| Exercise data |
=== Begin Enclosure ===
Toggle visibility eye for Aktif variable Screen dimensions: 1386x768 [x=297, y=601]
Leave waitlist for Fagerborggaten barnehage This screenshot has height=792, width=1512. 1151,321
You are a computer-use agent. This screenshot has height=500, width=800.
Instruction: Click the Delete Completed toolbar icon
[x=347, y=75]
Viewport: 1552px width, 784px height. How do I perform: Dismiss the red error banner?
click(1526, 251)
=== End Enclosure ===
=== Begin Enclosure ===
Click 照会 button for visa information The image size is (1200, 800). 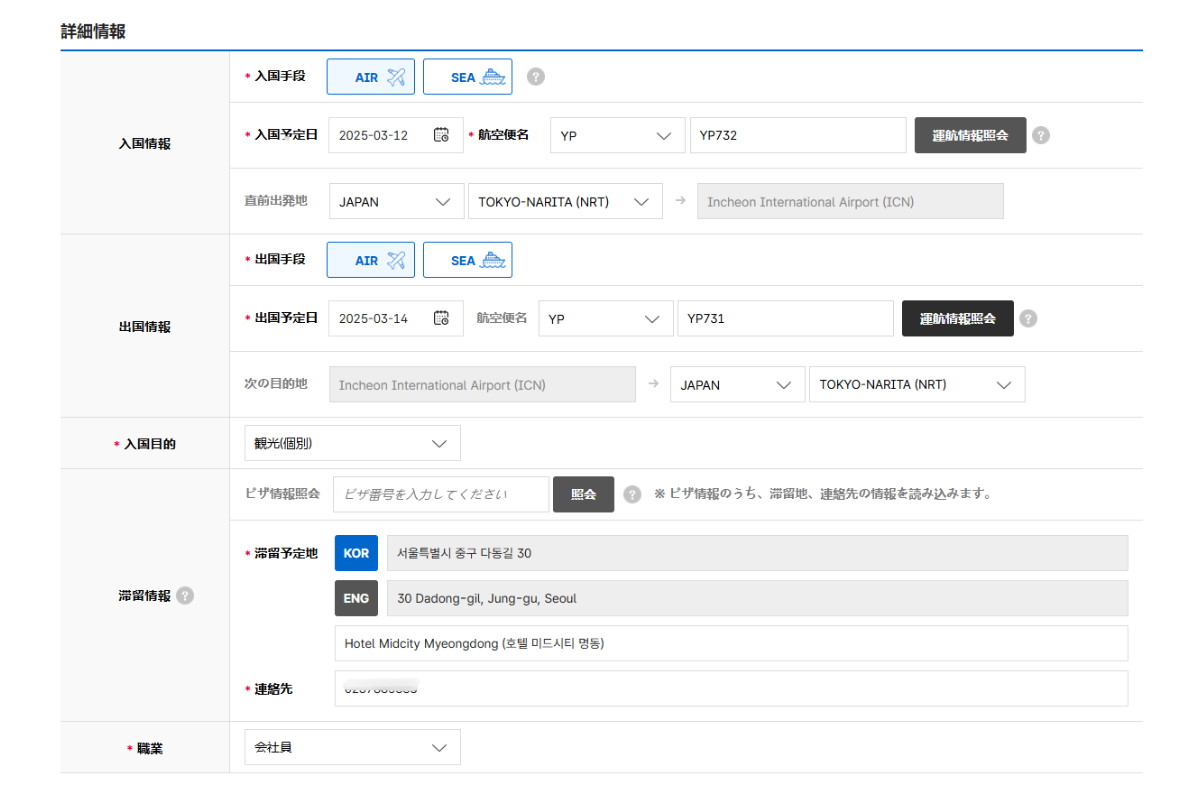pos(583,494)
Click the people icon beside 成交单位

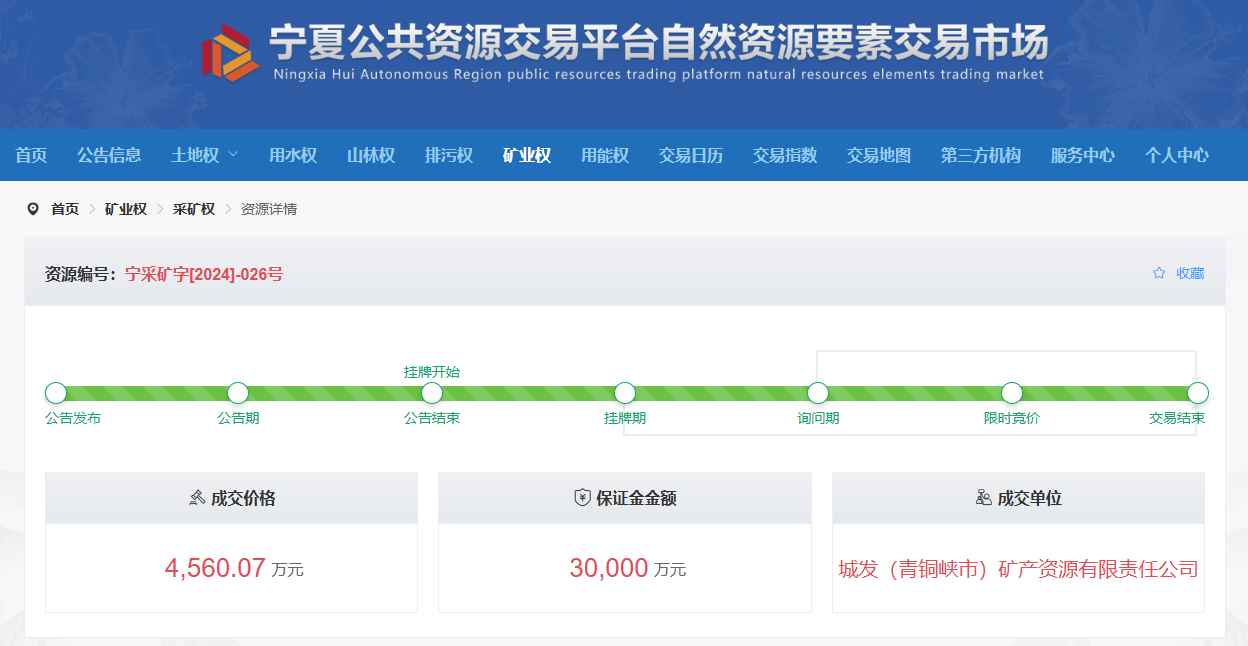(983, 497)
=== End Enclosure ===
| Task item |
From the listing, reproduce every line where the word "screenshot" is present.

| Solution to this problem |
Leave waitlist for Fagerborggaten barnehage This screenshot has height=792, width=1512. 1151,321
You are a computer-use agent. This screenshot has height=500, width=800.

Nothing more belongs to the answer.